Copernicus reports that the 12-month period is about 2.3 degrees (1.3 Celsius) above preindustrial temperatures, which is of importance to policymakers who are working to limit global warming to well below 3.6 degrees (2 Celsius) above the preindustrial average, with an aspirational goal of holding warming to 2.7 degrees (1.5 Celsius) above preindustrial levels. Scientists have shown that steep and urgent emissions cuts would be required to meet both of these goals.
The regions of the globe that were most above average during May include the areas you’d expect to be cold, even at that time of year, namely Siberia, Alaska and Antarctica.
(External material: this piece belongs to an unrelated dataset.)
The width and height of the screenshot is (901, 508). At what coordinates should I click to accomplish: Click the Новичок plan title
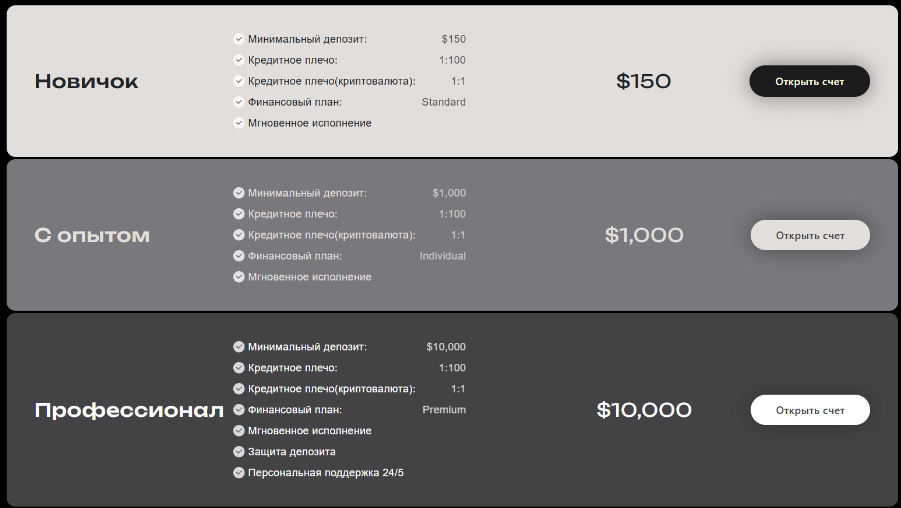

In Siberia, average temperatures were up to 18 degrees (10 Celsius) above typical values for the month, which have been associated with melting snow and ice cover, “zombie wildfires” that may have reignited from the last fire season after a winter spent burning in peatlands below ground, as well as thawing permafrost that may have contributed to a recent oil spill.
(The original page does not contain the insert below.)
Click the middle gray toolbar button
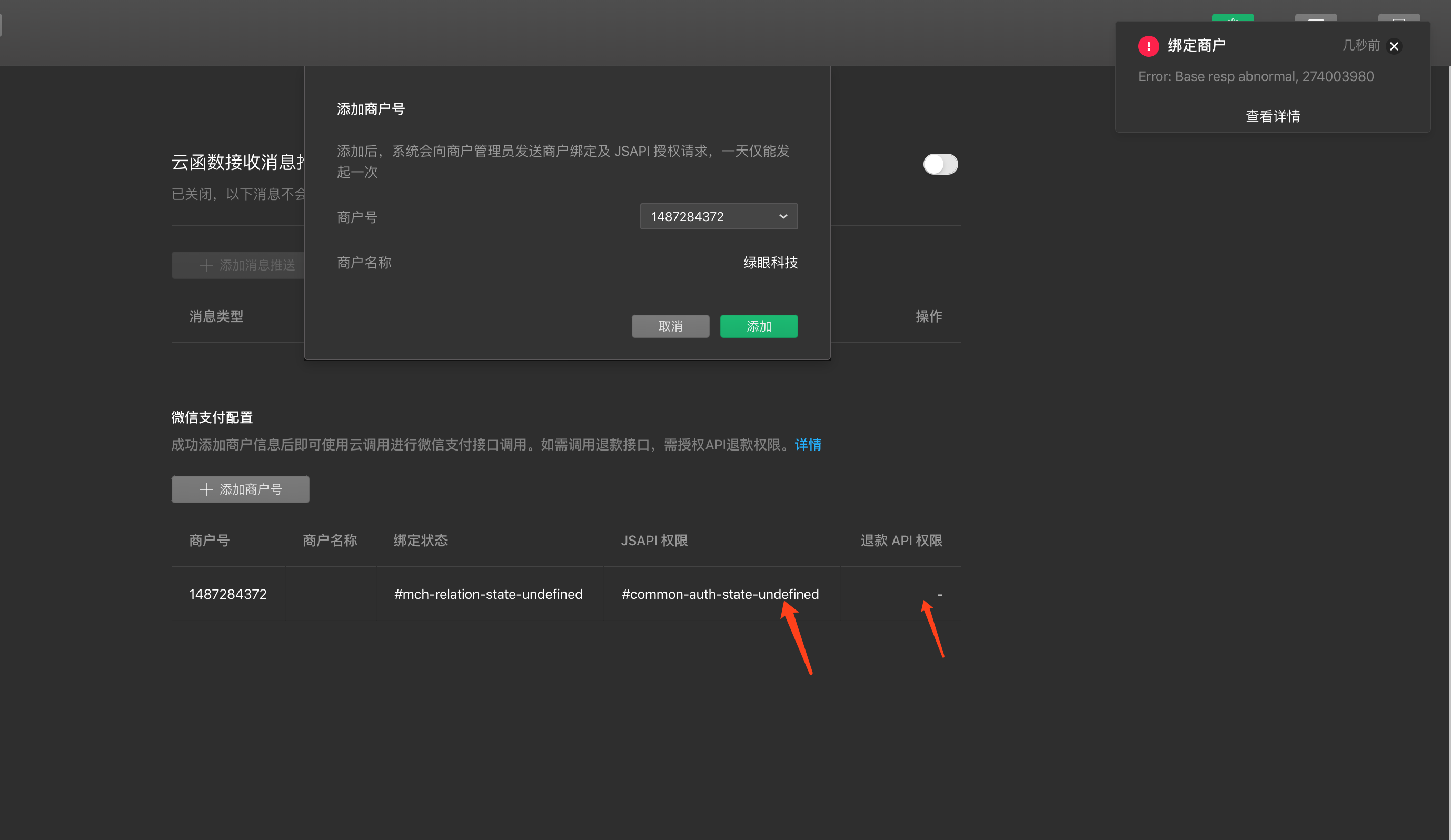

Other areas, such as Australia, were unusually cool for the month.
Copernicus uses a technique involving the reconstruction of global weather called reanalysis, which in the past few years grew sophisticated and accurate enough to use to track global climate conditions in near-real-time.
Projections from the National Oceanic and Atmospheric Administration as well as NASA show that the odds favor 2020 setting a new global annual temperature record, beating 2016. However, a periodic cooling in the waters in the tropical Pacific, known as La Niña, could drop it back to a top three warmest year.
Carbon dioxide record
Illustrating the challenges facing the world to limit the severity of global warming, carbon dioxide levels at the Mauna Loa Observatory in Hawaii hit a record high during May, registering a level of 414.7 parts per million.
That’s the most carbon dioxide that’s been in the atmosphere in about 3 million years, back when early human ancestors were beginning to emerge in Africa and sea levels were at least 50 to 80 feet higher than they are now.
Insight into our future comes from paleoclimate evidence about that period, known as the Pliocene epoch, as well as others. The unsettling findings show that there was little to no ice on Greenland at the time of the Pliocene, and a drastically reduced Antarctic Ice Sheet as well.
These conditions were associated with carbon dioxide levels at the time and indicate where our current climate may be headed, though the source of the carbon emissions back then were natural, and not added by human activities as they are now.